Studio album by Geese
- Released: June 23, 2023
- Recorded: The Diamond Mine (Queens); Future Sounds;
- Genres: Art rock; indie rock; alternative country; blues rock; post-punk;
- Length: 43:27
- Labels: Partisan; Play It Again Sam;
- Producer: James Ford

Geese chronology
| Projector (2021) | 3D Country (2023) | 4D Country (2023) |

Geese studio album chronology
| Projector (2021) | 3D Country (2023) | Getting Killed (2025) |

Singles from 3D Country
- "Cowboy Nudes" Released: January 31, 2023; "3D Country" Released: March 21, 2023; "Mysterious Love" Released: May 9, 2023; "I See Myself" Released: June 20, 2023;

= 3D Country =

3D Country is the third (Note: While this album is advertised by Geese as their second, and is their second under a record label, it is technically their third studio album counting their since-removed 2018 debut album A Beautiful Memory.) studio album by American indie rock band Geese, released on June 23, 2023, through Partisan Records and Play It Again Sam. Produced by James Ford, the album was preceded by the singles "Cowboy Nudes", "Mysterious Love", "3D Country", and "I See Myself", and received favorable reviews from critics.
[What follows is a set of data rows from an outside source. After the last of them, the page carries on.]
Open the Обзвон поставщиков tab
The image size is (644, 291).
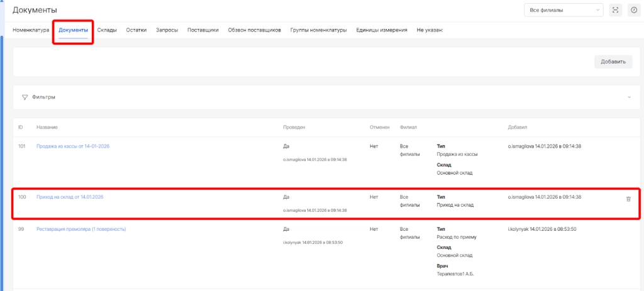[254, 30]
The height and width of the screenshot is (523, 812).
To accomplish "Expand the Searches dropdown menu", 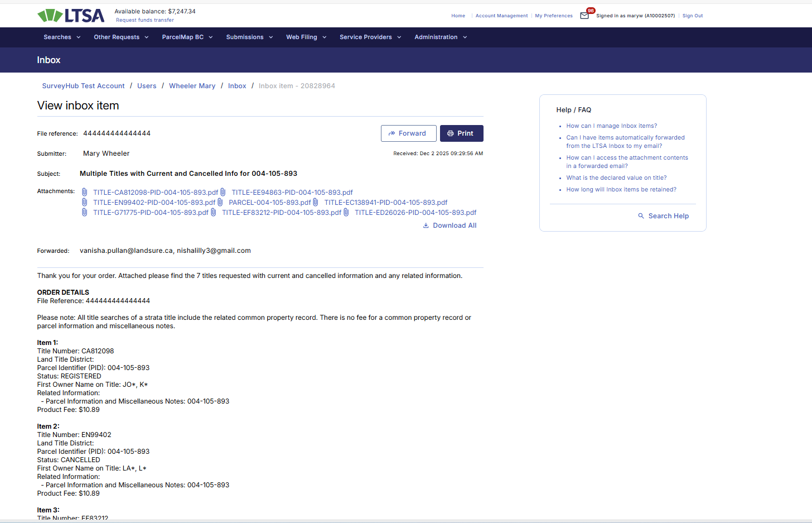I will tap(62, 37).
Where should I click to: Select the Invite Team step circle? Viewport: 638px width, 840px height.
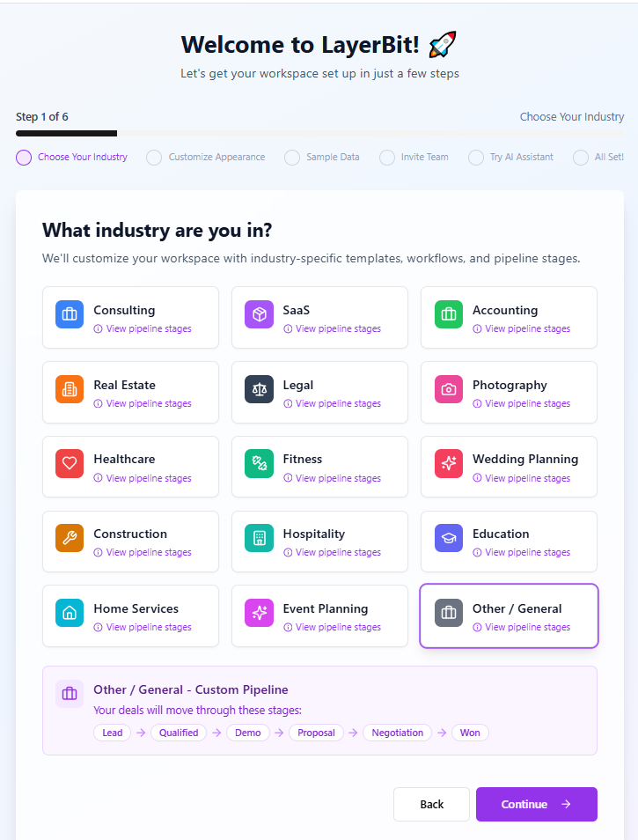click(387, 158)
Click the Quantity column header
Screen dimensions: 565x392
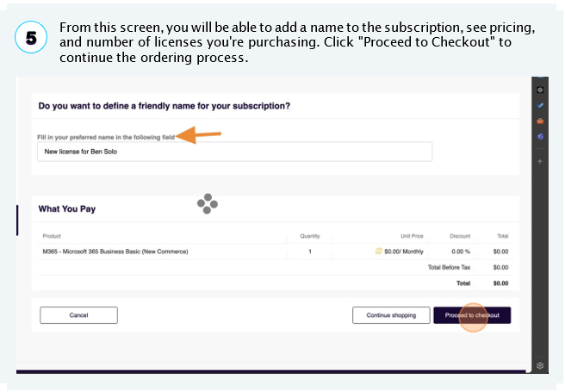click(x=310, y=236)
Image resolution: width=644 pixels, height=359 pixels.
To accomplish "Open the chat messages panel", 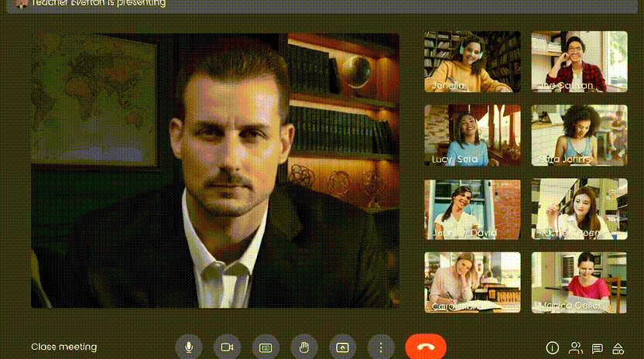I will point(597,348).
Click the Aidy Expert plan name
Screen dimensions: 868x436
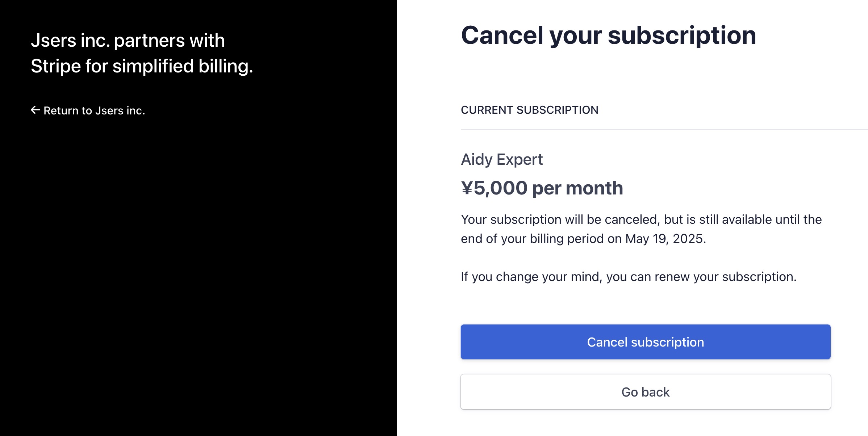(x=502, y=160)
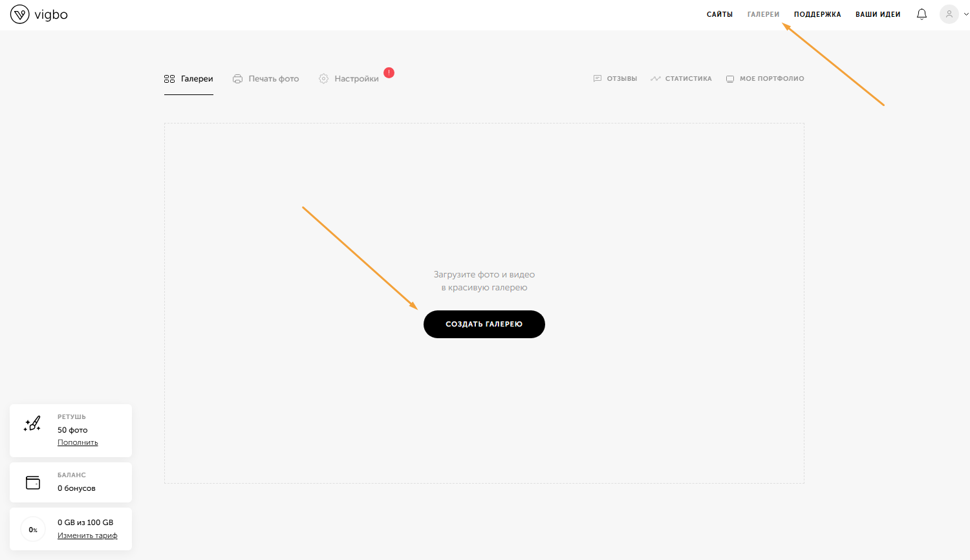Go to Ваши идеи section
This screenshot has width=970, height=560.
click(878, 14)
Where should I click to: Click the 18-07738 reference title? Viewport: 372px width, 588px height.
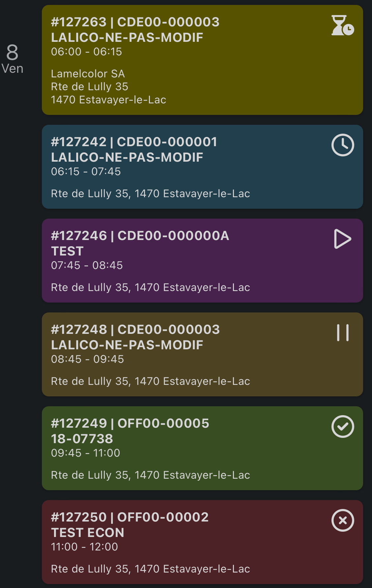(82, 439)
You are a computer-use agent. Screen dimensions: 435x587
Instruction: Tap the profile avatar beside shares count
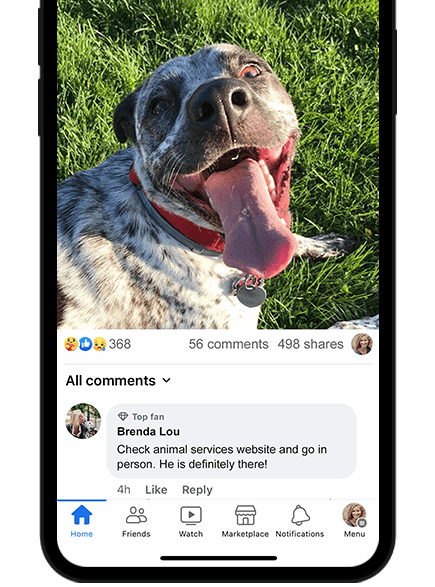click(362, 344)

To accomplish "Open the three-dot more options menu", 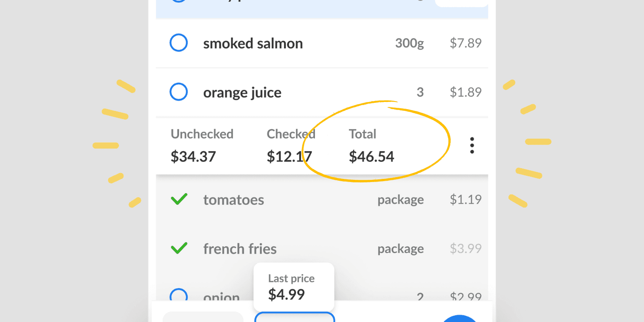I will click(471, 146).
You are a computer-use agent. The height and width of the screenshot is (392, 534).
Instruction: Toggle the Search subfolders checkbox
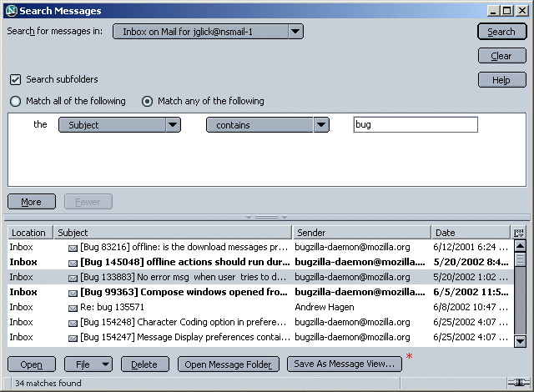click(15, 80)
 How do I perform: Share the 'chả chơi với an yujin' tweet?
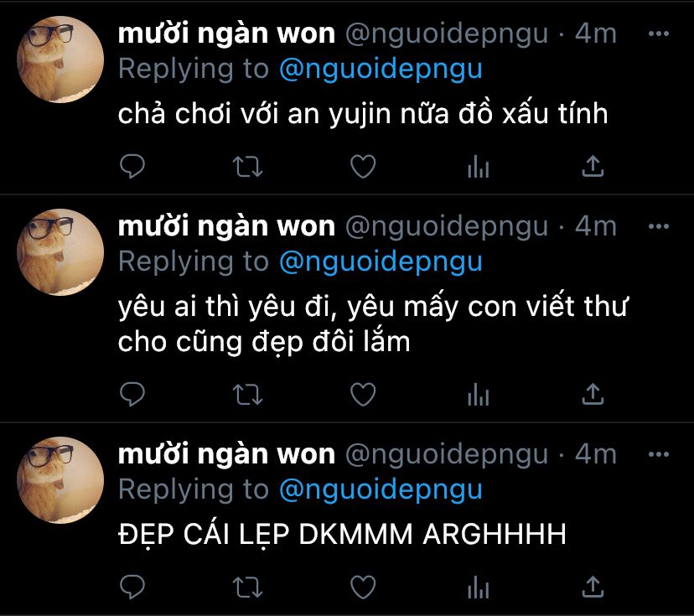pyautogui.click(x=593, y=167)
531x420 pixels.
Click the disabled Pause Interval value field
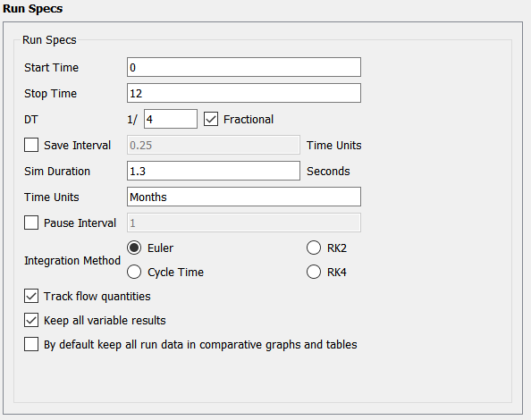pyautogui.click(x=244, y=223)
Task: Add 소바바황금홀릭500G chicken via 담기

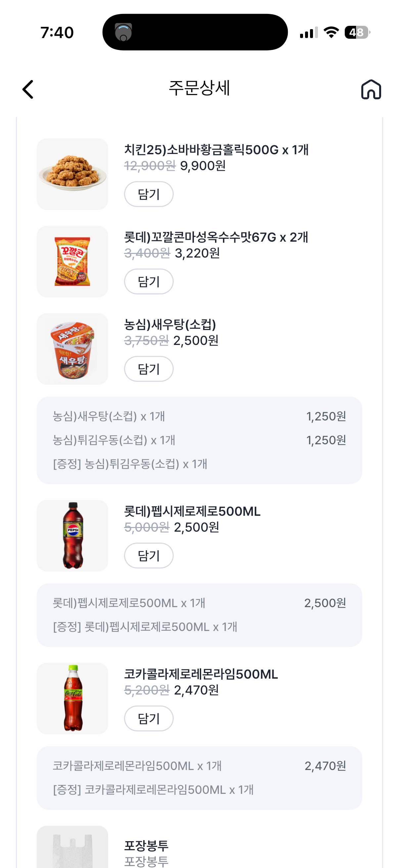Action: click(x=149, y=194)
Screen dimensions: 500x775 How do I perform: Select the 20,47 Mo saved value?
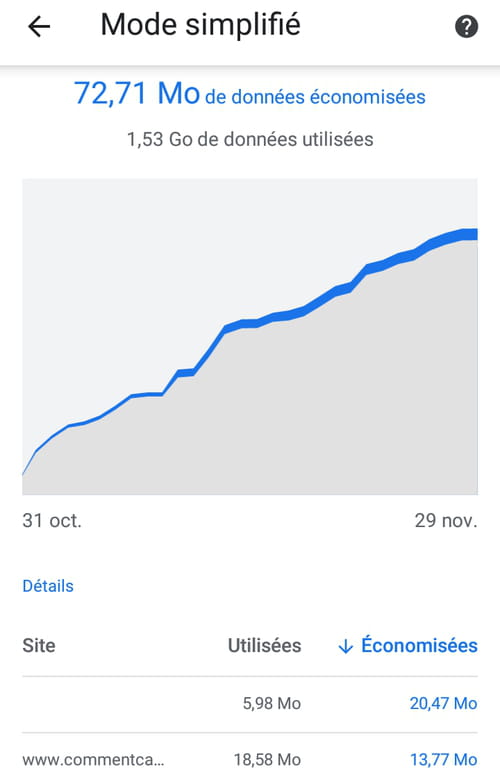443,703
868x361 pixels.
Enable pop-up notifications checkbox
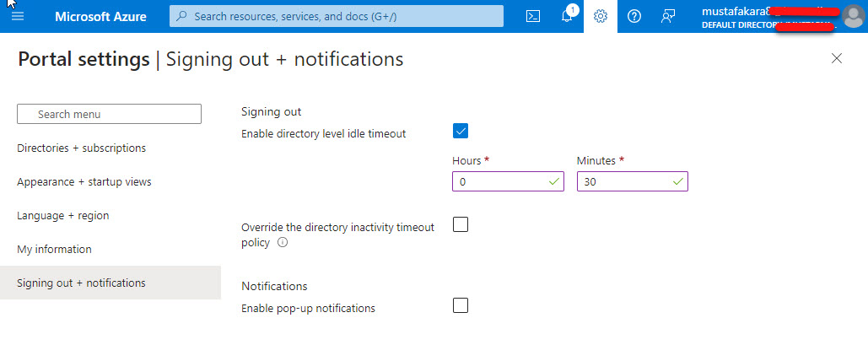tap(461, 305)
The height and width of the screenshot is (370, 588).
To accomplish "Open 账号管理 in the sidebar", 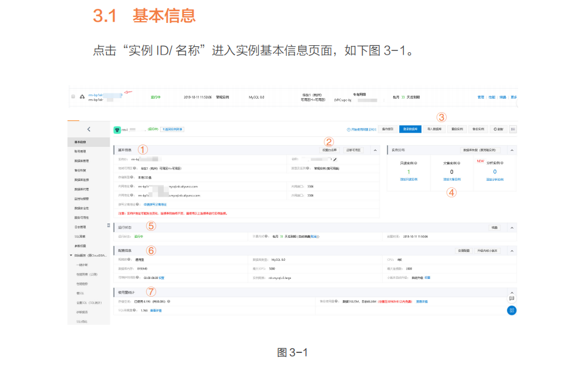I will (x=80, y=153).
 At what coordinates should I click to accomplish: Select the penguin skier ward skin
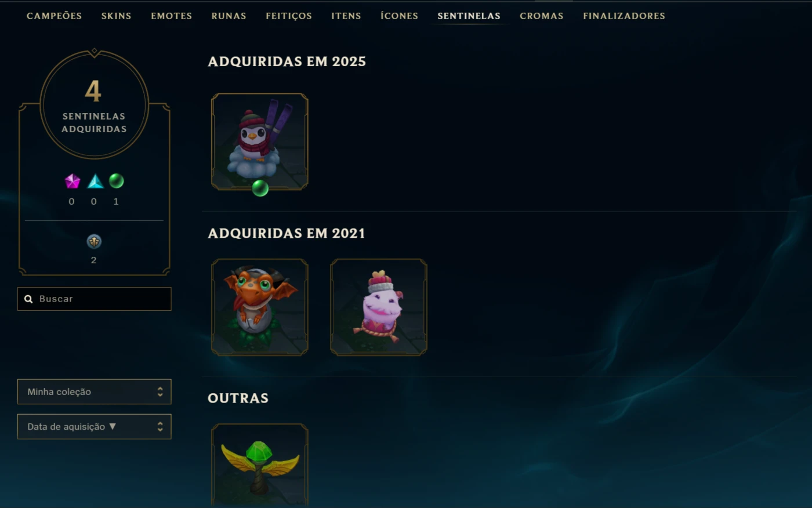260,141
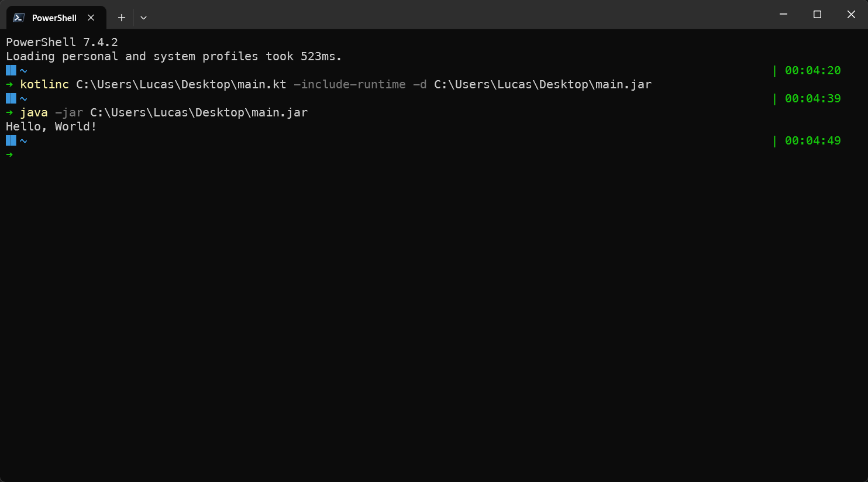Click the main.kt source file path
This screenshot has width=868, height=482.
click(181, 84)
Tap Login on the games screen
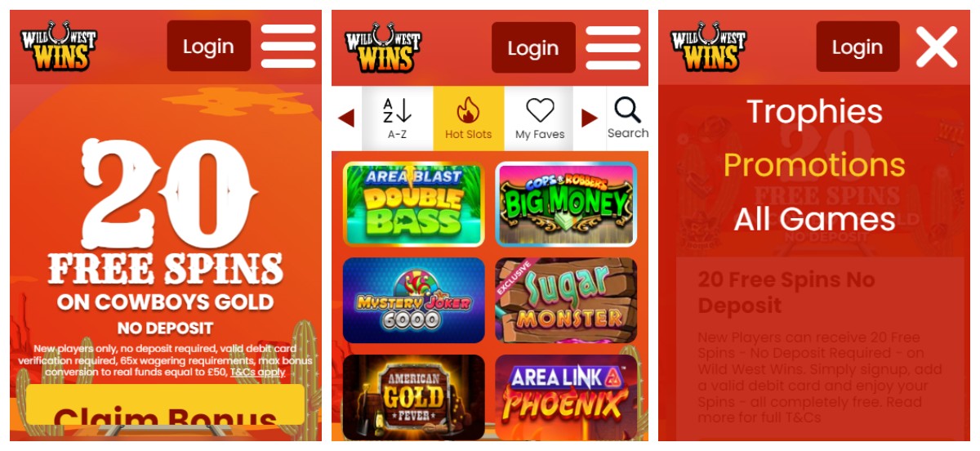980x451 pixels. click(533, 47)
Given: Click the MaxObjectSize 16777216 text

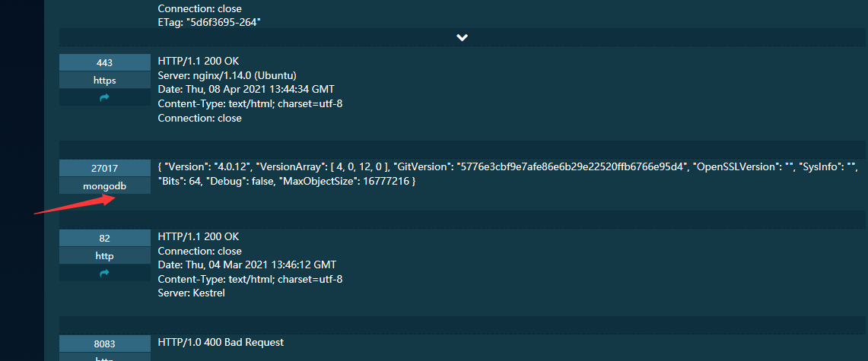Looking at the screenshot, I should tap(342, 182).
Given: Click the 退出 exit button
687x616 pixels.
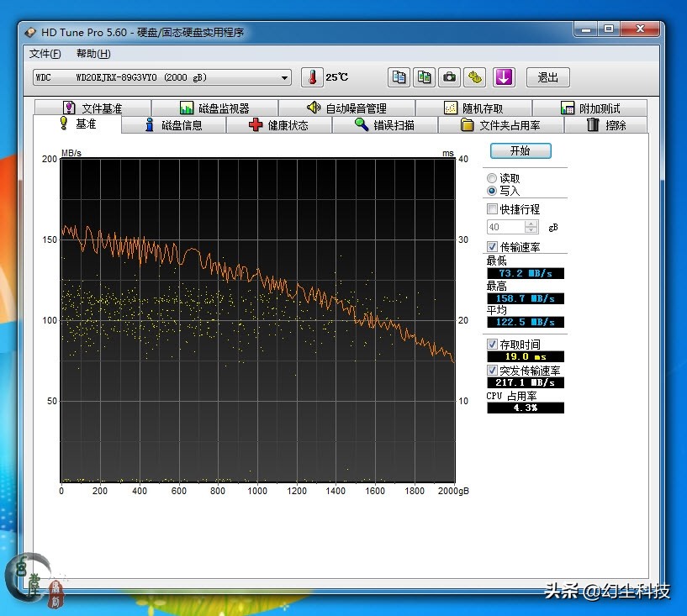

It is the band's final album to feature guitarist Foster Hudson, who departed from the band in December 2023 to focus on his academic studies. A follow-up EP, 4D Country, was released in October 2023 featuring four additional tracks from the album's recording sessions.

==Background==
The album is centered on "the story of an uptight cowboy as he wanders through the desert after taking psychedelic drugs, watching the world around him – and his concept of the self – unravel in the process". The lyrics cover themes of love, despair and the apocalypse.

==Critical reception==

The music of 3D Country has been described as art rock, indie rock, alternative country, blues rock, and post punk.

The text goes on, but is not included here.